Spanning Set of R^3: (1,0,0)^T,(0,1,1)^T,(1,0,1)^T,(1,2,3)^T

[Dustinsfl]

Determine the spanning set of {(1,0,0)^T, (0,1,1)^T, (1,0,1)^T, (1,2,3)^T}

v=a*(1,0,0)^T+b*(0,1,1)^T+c*(1,0,1)^T+d*(1,2,3)^T

Augmented Matrix(3, 5, {(1, 1) = 1, (1, 2) = 0, (1, 3) = 1, (1, 4) = 1, (1, 5) = v1, (2, 1) = 0, (2, 2) = 1, (2, 3) = 0, (2, 4) = 2, (2, 5) = v2, (3, 1) = 0, (3, 2) = 1, (3, 3) = 1, (3, 4) = 3, (3, 5) = v3})

In reduced row echelon, Matrix(3, 5, {(1, 1) = 1, (1, 2) = 0, (1, 3) = 0, (1, 4) = 0, (1, 5) = v1-v3+v2, (2, 1) = 0, (2, 2) = 1, (2, 3) = 0, (2, 4) = 2, (2, 5) = v2, (3, 1) = 0, (3, 2) = 0, (3, 3) = 1, (3, 4) = 1, (3, 5) = v3-v2})

I am not sure how to finish this off since there is an extra column.

 

[Mark44]

Determine the spanning set of {(1,0,0)^T, (0,1,1)^T, (1,0,1)^T, (1,2,3)^T}

v=a*(1,0,0)^T+b*(0,1,1)^T+c*(1,0,1)^T+d*(1,2,3)^T

Augmented Matrix(3, 5, {(1, 1) = 1, (1, 2) = 0, (1, 3) = 1, (1, 4) = 1, (1, 5) = v1, (2, 1) = 0, (2, 2) = 1, (2, 3) = 0, (2, 4) = 2, (2, 5) = v2, (3, 1) = 0, (3, 2) = 1, (3, 3) = 1, (3, 4) = 3, (3, 5) = v3})

In reduced row echelon, Matrix(3, 5, {(1, 1) = 1, (1, 2) = 0, (1, 3) = 0, (1, 4) = 0, (1, 5) = v1-v3+v2, (2, 1) = 0, (2, 2) = 1, (2, 3) = 0, (2, 4) = 2, (2, 5) = v2, (3, 1) = 0, (3, 2) = 0, (3, 3) = 1, (3, 4) = 1, (3, 5) = v3-v2})

I am not sure how to finish this off since there is an extra column.

Most of the stuff from "Augmented Matrix ..." on down is gobbledygook that I will ignore.

You have a set of vectors in R³ that includes four vectors, so obviously there are too many for a basis.
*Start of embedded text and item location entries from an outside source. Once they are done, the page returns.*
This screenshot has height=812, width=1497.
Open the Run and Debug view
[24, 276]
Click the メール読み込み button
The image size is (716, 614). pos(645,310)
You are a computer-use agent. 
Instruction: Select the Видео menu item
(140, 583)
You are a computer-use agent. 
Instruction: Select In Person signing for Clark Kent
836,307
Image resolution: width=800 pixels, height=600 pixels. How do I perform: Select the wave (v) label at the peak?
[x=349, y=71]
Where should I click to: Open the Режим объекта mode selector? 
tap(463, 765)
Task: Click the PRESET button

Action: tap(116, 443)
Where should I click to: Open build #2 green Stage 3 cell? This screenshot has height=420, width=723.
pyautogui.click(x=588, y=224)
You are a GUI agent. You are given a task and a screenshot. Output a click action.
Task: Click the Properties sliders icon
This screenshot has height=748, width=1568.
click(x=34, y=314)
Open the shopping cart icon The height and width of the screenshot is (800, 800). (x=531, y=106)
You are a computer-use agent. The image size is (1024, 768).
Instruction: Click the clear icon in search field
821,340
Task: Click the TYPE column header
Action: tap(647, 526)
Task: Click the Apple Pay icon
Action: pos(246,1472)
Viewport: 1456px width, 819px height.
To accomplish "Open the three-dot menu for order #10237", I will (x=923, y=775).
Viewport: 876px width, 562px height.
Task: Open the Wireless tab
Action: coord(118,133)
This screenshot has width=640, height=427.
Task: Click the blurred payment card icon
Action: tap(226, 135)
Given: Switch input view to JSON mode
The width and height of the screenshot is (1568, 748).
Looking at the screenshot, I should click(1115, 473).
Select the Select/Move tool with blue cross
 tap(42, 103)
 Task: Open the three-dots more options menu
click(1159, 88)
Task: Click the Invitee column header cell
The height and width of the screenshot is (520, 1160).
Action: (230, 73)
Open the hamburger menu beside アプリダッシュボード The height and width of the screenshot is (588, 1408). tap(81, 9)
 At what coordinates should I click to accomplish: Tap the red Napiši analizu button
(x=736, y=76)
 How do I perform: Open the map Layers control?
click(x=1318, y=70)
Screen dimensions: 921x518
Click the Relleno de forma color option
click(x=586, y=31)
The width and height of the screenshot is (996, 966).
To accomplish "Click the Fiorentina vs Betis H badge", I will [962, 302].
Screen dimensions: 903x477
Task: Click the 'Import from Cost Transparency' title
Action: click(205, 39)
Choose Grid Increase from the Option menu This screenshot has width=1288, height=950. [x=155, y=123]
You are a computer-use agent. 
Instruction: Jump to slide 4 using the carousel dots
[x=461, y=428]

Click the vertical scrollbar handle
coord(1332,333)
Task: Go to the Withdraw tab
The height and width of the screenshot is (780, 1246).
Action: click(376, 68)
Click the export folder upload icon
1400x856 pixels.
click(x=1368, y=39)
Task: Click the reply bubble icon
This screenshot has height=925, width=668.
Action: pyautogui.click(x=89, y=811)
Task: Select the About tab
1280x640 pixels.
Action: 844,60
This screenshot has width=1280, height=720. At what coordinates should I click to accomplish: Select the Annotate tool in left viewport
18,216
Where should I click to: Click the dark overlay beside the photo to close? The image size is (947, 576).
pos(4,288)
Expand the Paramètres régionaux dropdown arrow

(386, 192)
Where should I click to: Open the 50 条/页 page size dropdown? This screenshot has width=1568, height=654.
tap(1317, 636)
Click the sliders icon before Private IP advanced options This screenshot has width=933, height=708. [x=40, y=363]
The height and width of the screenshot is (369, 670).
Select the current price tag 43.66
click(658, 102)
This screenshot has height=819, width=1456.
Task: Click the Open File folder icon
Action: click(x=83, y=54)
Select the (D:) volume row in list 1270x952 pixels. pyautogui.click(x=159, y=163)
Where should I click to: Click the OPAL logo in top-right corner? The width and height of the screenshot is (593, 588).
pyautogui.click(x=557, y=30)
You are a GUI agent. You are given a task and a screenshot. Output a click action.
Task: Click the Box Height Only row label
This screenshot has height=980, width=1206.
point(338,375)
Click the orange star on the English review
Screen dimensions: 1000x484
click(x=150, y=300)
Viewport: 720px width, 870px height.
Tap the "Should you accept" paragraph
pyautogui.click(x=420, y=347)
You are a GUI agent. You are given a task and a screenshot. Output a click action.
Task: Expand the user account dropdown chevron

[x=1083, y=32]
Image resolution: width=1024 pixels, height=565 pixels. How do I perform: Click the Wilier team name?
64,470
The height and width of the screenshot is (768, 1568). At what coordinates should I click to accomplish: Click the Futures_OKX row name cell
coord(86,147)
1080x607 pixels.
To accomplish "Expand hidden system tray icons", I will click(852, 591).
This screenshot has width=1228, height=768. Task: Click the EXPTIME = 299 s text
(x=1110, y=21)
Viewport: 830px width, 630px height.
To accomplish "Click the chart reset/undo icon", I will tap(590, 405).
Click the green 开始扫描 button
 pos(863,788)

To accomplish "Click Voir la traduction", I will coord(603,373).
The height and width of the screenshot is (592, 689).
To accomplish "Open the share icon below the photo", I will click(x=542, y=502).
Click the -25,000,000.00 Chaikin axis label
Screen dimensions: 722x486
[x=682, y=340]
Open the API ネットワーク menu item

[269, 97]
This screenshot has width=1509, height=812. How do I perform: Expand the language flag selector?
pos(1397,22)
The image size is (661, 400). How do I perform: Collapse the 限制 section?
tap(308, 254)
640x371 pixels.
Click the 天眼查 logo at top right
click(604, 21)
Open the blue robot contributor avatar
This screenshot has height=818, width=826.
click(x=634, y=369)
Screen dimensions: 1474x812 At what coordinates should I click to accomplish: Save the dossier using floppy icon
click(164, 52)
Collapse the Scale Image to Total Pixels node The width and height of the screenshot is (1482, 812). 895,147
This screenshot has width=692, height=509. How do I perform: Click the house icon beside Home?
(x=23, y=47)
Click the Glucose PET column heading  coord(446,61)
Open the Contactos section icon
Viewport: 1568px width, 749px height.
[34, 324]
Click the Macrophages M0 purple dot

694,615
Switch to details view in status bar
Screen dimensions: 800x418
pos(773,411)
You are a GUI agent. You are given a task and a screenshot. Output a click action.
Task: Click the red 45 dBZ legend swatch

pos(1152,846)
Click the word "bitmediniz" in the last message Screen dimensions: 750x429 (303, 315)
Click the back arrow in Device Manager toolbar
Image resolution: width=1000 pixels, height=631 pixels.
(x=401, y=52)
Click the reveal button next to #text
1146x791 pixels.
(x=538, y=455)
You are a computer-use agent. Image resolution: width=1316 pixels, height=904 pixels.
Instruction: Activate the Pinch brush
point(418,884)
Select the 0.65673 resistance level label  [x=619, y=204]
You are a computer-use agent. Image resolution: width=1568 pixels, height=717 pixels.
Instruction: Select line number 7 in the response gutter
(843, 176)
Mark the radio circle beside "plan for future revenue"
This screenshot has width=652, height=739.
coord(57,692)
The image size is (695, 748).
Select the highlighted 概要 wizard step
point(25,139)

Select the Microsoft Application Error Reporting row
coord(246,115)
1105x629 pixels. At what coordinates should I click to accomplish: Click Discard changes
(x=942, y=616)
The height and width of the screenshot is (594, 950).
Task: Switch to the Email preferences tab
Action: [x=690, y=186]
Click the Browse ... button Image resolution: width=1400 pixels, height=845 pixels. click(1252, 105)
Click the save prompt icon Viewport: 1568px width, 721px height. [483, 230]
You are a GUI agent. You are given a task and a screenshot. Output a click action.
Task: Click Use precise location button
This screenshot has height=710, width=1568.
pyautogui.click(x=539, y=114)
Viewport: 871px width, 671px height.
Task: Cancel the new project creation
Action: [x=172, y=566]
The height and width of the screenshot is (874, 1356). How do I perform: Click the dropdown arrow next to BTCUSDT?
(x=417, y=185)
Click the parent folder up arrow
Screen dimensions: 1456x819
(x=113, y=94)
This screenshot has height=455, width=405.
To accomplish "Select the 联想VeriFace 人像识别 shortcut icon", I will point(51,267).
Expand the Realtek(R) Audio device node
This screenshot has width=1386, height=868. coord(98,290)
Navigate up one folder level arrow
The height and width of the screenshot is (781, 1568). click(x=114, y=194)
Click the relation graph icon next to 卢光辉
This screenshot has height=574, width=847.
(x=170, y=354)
What you want to do is to eliminate any of the four vectors that is a linear combination of the others. To save myself some typing I'm going to call your four vectors v₁, v₂, v₃, and v₄. If you put your four vectors as columns in a 4 x 3 (not augmented) matrix and row-reduce it, you are finding the solutions to the equation c₁v₁ + c₂v₂ + c₃v₃ + c₄v₄ = 0.

From that you should be able to see which vector is a linear combination of the others.